• Post Reply Bookmark Topic Watch Topic
  • New Topic

best performance using minum memory  RSS feed

 
Edward Chen
Ranch Hand
Posts: 798
  • Mark post as helpful
  • send pies
  • Quote
  • Report post to moderator
I have an interview question I ever had.

We have a HUGE plain txt dictionary file, like
Life ddddd
Live:eeeeee

Now we need to build a dictionary application, search a word a user inputs, fetch the meaning back to user.

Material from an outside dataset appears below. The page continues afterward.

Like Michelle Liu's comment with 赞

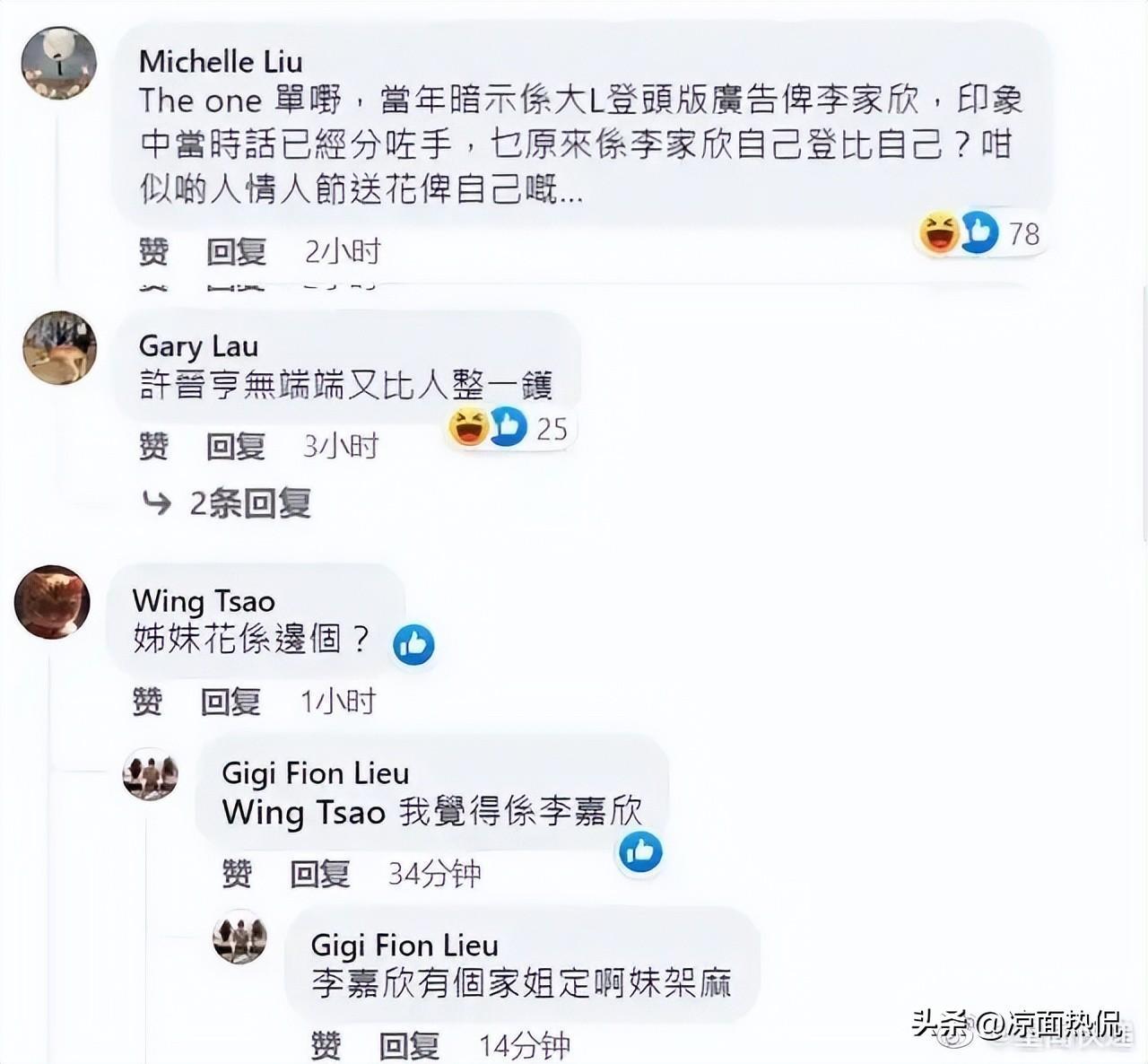pyautogui.click(x=153, y=251)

Assumption: the file size is HUGE (40GB) we can't load all data into memory.

The question is , how to achieve the best performance using minum memory size ? Using what alogrithm and what Collection object ?

Have any idea?

Thanks.
 
fred rosenberger
lowercase baba
Bartender
Posts: 12542
48
Chrome Java Linux
  • Mark post as helpful
  • send pies
  • Quote
  • Report post to moderator
a lot of times, they don't want a specific answer, but just want to see how you approach the problem. are you aware of tradeoffs you are making? are you making bogus assumptions? can you defend whatever answer you give?

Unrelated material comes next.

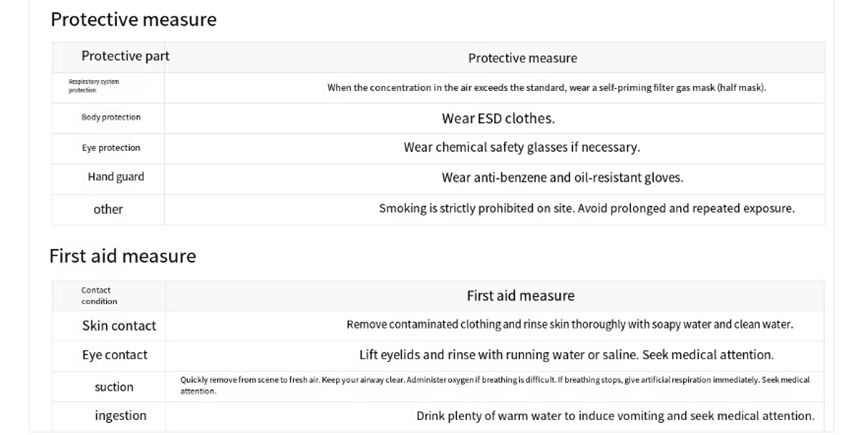The image size is (864, 435).
Task: Click the Protective measure section heading
Action: (133, 19)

often these are more important that the exact algorithm you give.
 
Edward Chen
Ranch Hand
Posts: 798
  • Mark post as helpful
  • send pies
  • Quote
  • Report post to moderator
Here is my thinking. Any comments are welcome.

Let me assume
1. the dictionary file is in order. (of course)
2. each word is just one line.

Here we only have one choice: randomAccessFile. So, we build an index file for that dictionay.
Dic['A']="100-200"; // a word begining with "A" is located from line 100 to line 200.
Dic['A']['A']="100-150"; // a word begining with "AA" is located from line 100-150.
So we have a 26X26 array, first time, we need to scan the huge file, but second time, we could serialize this array into a file.

User search a word, we just need the first two, then get array data, then use randomaccess file to getLine() to match.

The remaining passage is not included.